O padrão errado é usar o modelo mais forte como default
A maior parte do trabalho de um projeto não é difícil. É repetitivo, mecânico e já está decidido. Criar migration, escrever o CRUD, gerar o teste a partir de uma spec pronta, renomear um método em trinta arquivos, escrever o README, montar a mensagem de commit. Nada disso exige capacidade de raciocínio de topo. Exige obediência.
O que exige capacidade de topo é outra coisa: decidir o modelo de dados, escolher o contrato da API, revisar o diff inteiro procurando o que ninguém pediu, e auditar controle de acesso pensando como quem quer burlar.
Quando você joga o projeto inteiro no modelo mais caro, você paga preço de decisão para comprar digitação. E quando você joga o projeto inteiro no modelo mais barato, você compra digitação boa e decisão ruim, que é o defeito que só aparece três semanas depois.

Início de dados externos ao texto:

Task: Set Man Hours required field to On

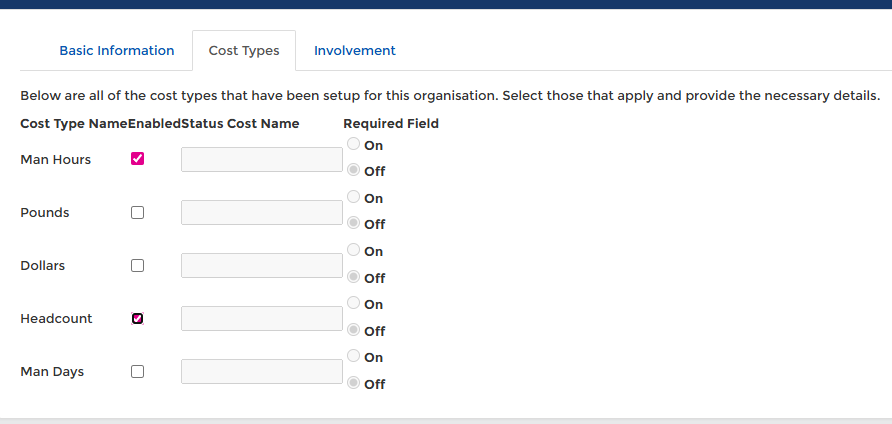Action: 354,144
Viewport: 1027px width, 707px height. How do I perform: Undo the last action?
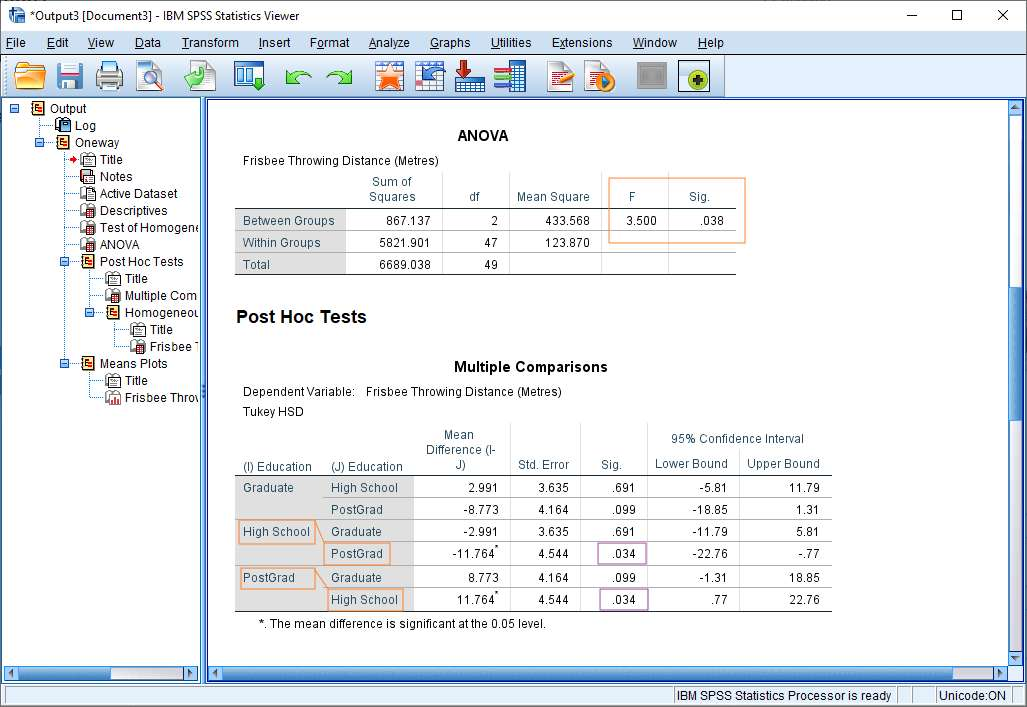[x=300, y=75]
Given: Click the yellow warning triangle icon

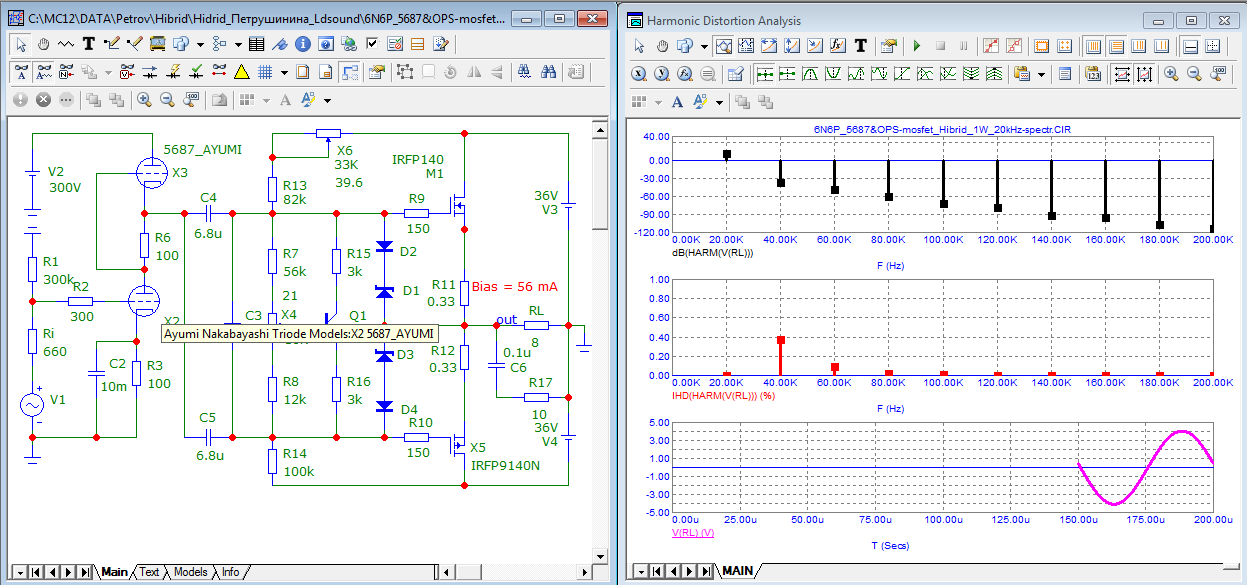Looking at the screenshot, I should point(241,72).
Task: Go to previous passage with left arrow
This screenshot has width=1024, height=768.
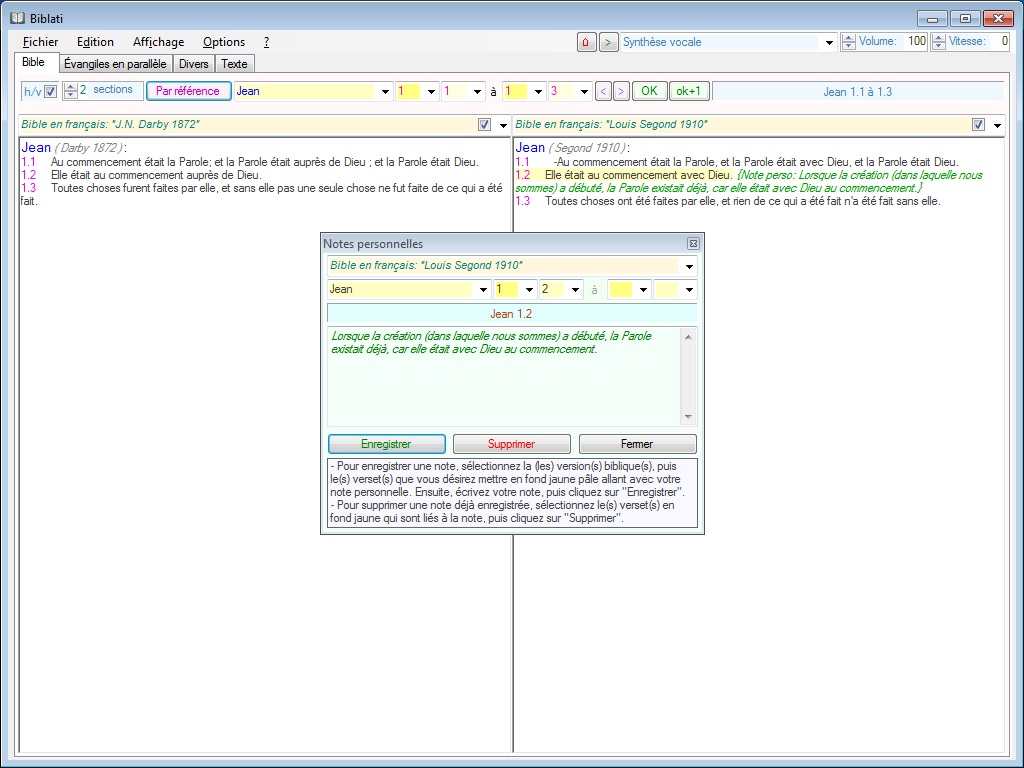Action: pyautogui.click(x=603, y=91)
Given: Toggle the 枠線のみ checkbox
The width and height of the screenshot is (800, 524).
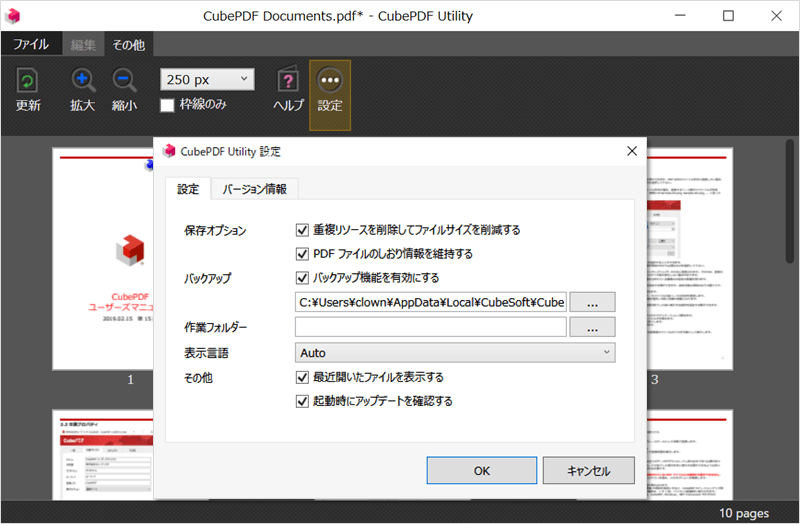Looking at the screenshot, I should (x=167, y=105).
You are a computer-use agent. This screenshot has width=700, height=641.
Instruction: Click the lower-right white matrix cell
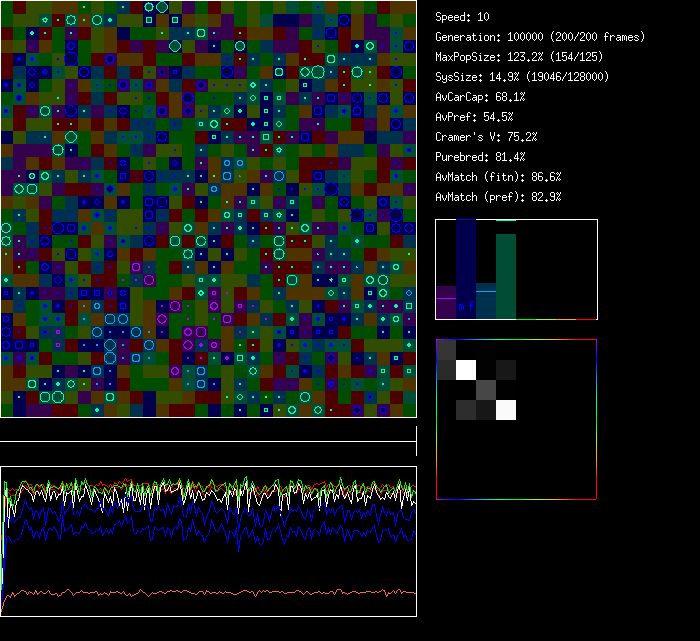(x=506, y=410)
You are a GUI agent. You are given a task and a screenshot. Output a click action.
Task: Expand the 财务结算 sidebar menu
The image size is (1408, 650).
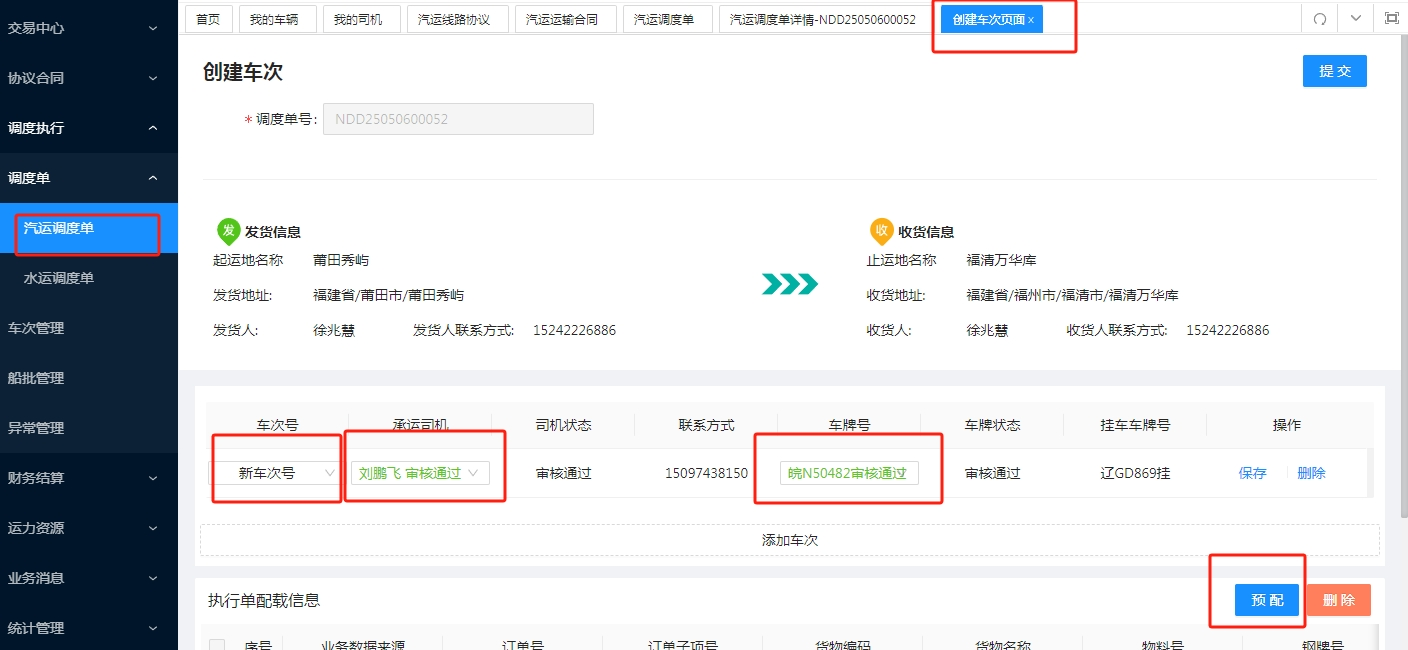pyautogui.click(x=89, y=478)
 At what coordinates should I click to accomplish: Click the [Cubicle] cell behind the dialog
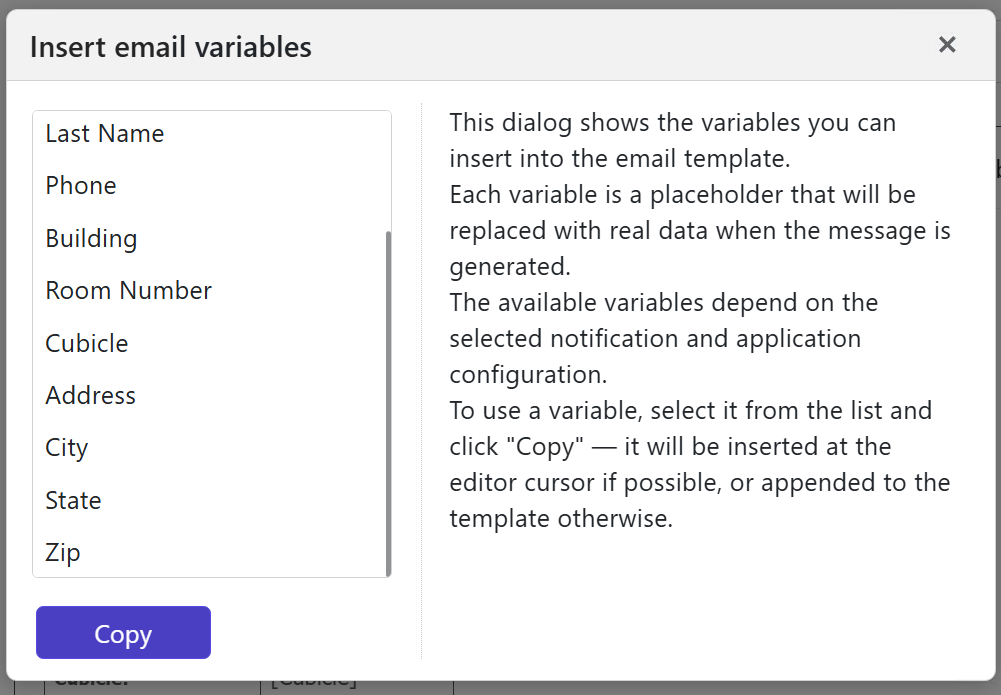(x=313, y=684)
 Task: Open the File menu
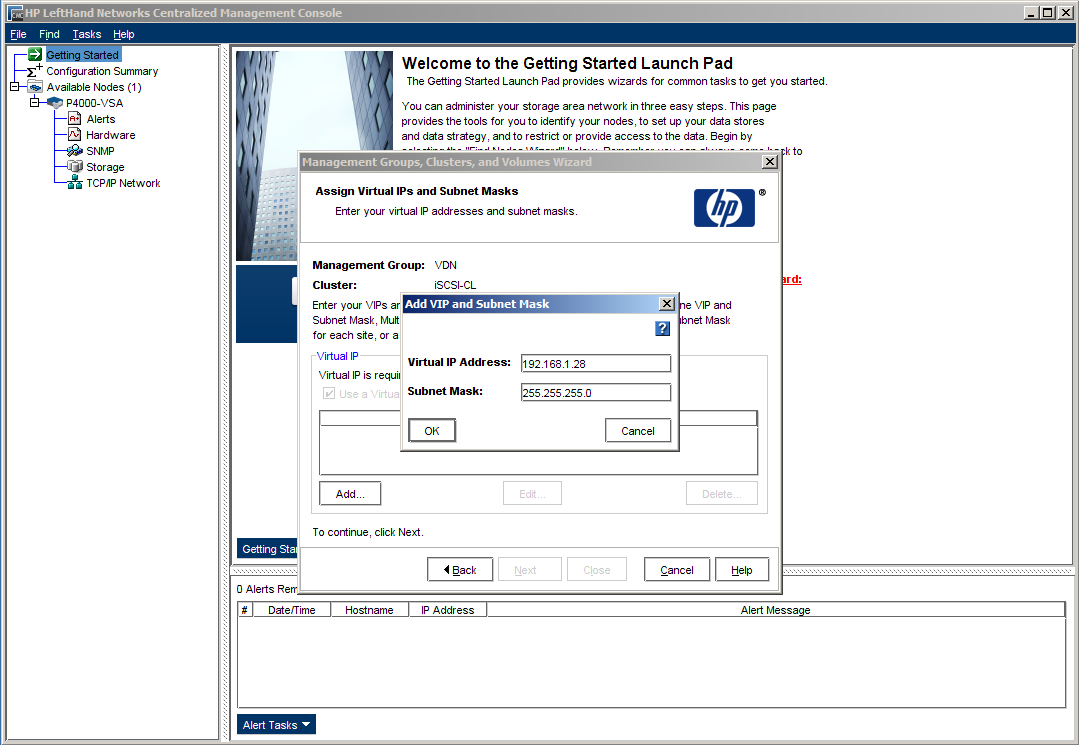[18, 34]
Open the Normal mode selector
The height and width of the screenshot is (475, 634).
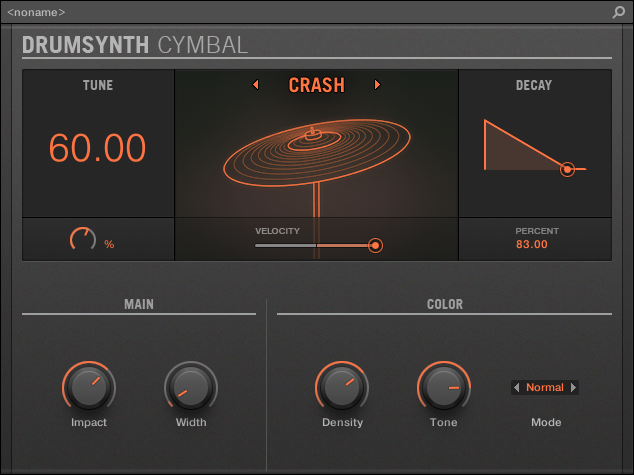[x=545, y=387]
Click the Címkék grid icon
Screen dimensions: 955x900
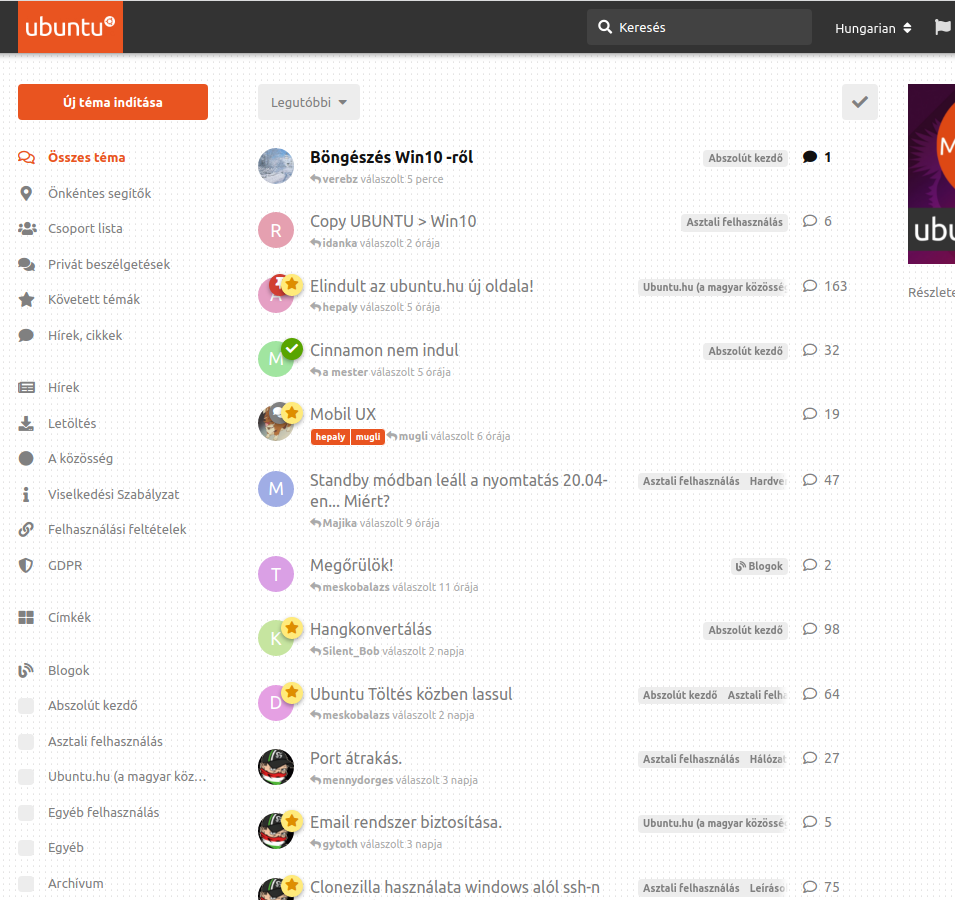[x=27, y=618]
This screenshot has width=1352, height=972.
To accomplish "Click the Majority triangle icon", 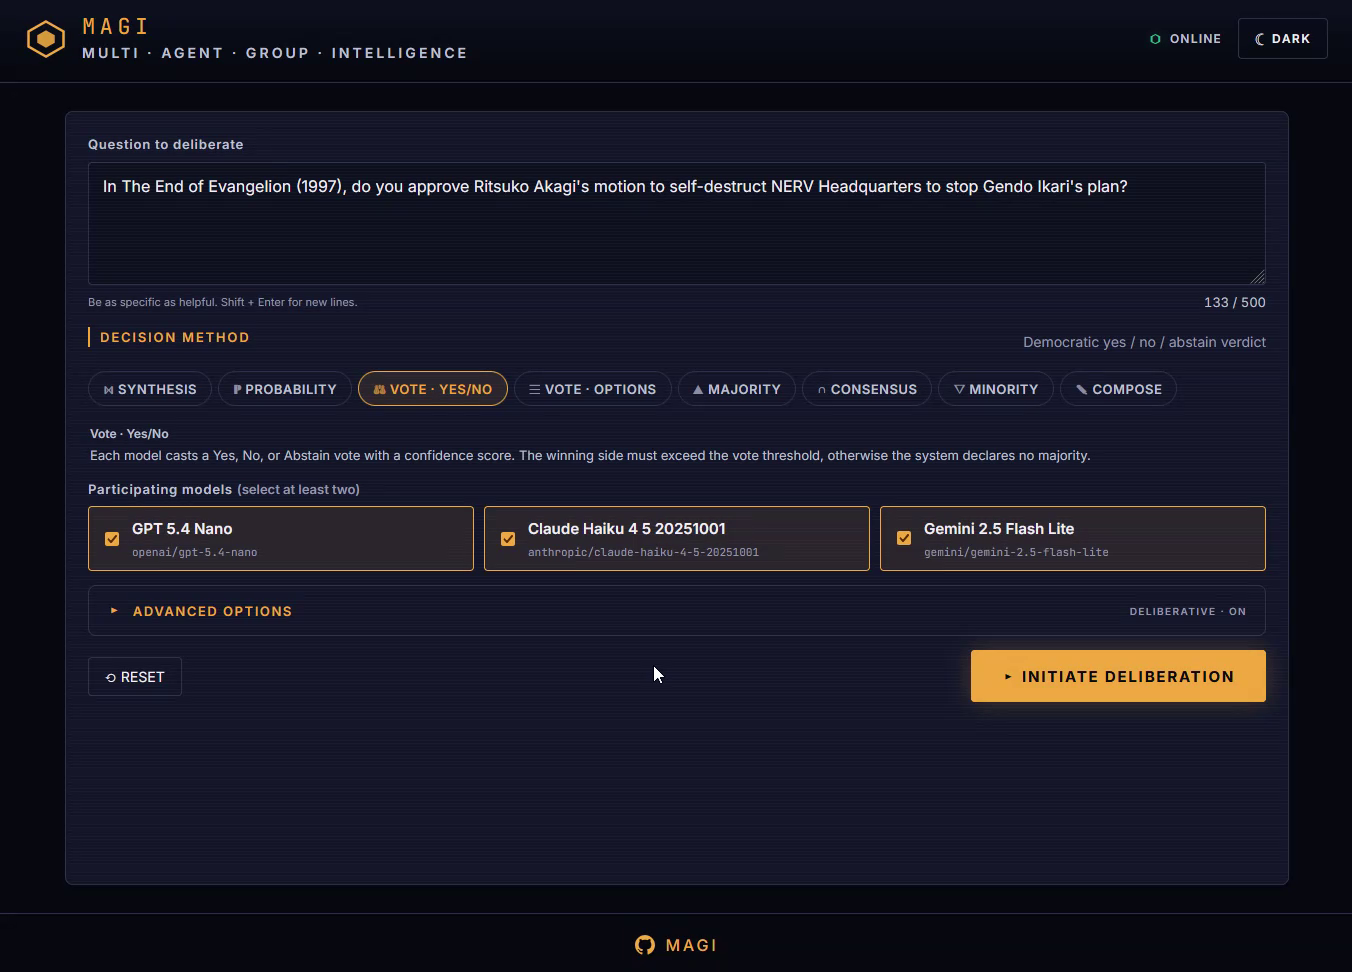I will (698, 389).
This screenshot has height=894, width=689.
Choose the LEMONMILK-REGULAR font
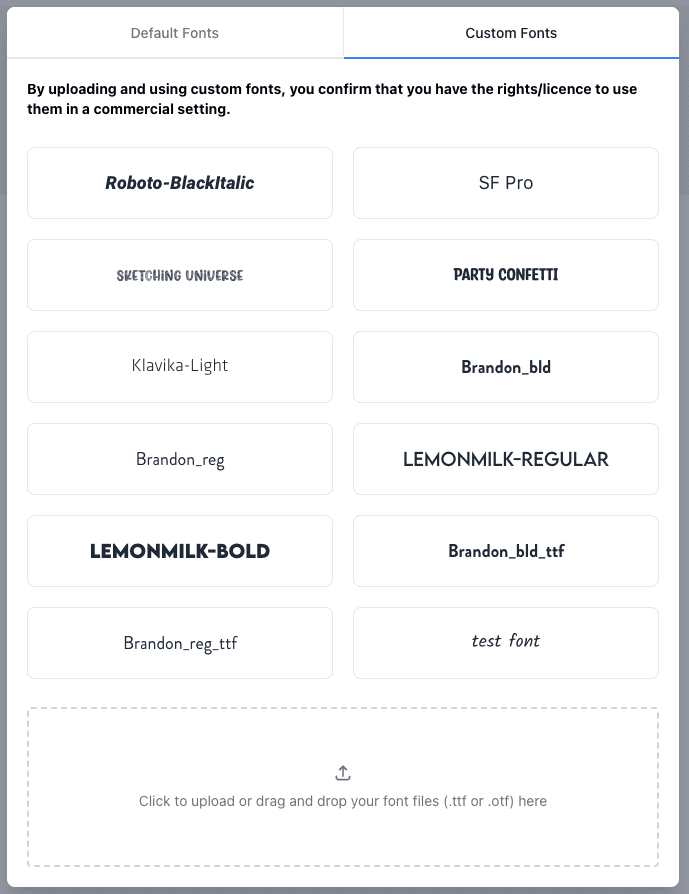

A régua de roteamento existe para separar essas duas coisas dentro da mesma missão. Não é escolher um modelo para o projeto. É escolher um modelo por tarefa.
Sobre dinheiro, uma frase e seguimos: a distância de preço entre a camada de topo e a camada econômica é de ordem de grandeza, não de porcentagem. A economia é consequência da régua, nunca o assunto dela. O assunto é acertar o tamanho.